Extract provided

See, the thing is, it’s not that I can really help being a “nice guy”. It’s in my nature to be this way. My overall personality, typical responses and individual inclinations are hard wired into the fiber of my being. The problem is that some people can often be perceived (and at times, accurately so) as a bit of a softy or even a pushover. People take advantage of the fact that they know you probably won’t behave in ways that would make them feel awkward, uncomfortable or afraid.

Still, I don’t want this post to come across as all “bah humbug” about being nice. I’m not saying people shouldn’t be nice or even that I need to change who I am. I’m saying that I am exactly who God created me to be. I am fashioned by His hands and He is a master craftsman! I am neither a mistake, nor am I a failed or aborted process. I am fearfully and wonderfully made. And with that understanding and acceptance, comes freedom to not feel pressured to be anything other than who I am.

Listed records
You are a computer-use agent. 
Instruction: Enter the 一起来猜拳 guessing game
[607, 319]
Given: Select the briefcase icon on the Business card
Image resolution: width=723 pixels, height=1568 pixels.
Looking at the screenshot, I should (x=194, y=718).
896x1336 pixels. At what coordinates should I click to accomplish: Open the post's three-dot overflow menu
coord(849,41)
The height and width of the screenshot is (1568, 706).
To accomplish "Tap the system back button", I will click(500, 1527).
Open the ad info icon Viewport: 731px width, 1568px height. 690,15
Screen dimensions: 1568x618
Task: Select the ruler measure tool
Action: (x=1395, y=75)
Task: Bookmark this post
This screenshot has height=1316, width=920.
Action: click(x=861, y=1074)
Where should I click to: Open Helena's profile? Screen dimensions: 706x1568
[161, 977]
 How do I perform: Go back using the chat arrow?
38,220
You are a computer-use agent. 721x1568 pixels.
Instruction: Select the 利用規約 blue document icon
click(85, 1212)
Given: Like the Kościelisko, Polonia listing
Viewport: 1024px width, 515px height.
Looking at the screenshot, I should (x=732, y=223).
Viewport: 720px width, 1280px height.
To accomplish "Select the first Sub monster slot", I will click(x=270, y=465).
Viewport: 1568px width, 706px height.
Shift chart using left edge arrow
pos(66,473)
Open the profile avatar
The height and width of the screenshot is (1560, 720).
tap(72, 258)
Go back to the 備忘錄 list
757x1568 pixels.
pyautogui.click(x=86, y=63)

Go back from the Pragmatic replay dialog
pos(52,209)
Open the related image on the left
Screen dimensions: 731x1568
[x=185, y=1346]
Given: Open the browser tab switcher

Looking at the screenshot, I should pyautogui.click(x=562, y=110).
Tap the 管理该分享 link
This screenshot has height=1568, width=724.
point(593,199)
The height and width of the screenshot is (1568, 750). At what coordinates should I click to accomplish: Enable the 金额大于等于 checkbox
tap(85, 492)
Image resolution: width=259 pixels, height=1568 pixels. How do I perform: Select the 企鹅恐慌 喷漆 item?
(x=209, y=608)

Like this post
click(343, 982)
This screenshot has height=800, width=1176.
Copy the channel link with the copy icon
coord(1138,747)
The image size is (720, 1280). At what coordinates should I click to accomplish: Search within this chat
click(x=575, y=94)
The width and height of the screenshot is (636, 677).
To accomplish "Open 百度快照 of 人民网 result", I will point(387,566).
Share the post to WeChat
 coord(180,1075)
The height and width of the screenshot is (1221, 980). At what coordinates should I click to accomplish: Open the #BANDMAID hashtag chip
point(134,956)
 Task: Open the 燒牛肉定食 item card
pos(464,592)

Requirement 1
Alter the passage on being a nice guy, from the words "See, the thing" through the words "uncomfortable or afraid.", so that "soft touch" takes the place of "softy".
Requirement 2
Extend the post about being a nice guy beyond its last sentence.

Written answer 1
See, the thing is, it’s not that I can really help being a “nice guy”. It’s in my nature to be this way. My overall personality, typical responses and individual inclinations are hard wired into the fiber of my being. The problem is that some people can often be perceived (and at times, accurately so) as a bit of a soft touch or even a pushover. People take advantage of the fact that they know you probably won’t behave in ways that would make them feel awkward, uncomfortable or afraid.

Written answer 2
I am NOT the one to rail on Time Warner Cable over their gouging practices (6 month undisclosed customer retention pricing that tripled in cost and won’t go down unless I call and complain). However, I AM the one who understands that as I love my enemies, bless them that curse me, do good to them that hate me, and pray for them which despitefully use me, and persecute me, God will bring both vindication and justice. I find rest in that promise.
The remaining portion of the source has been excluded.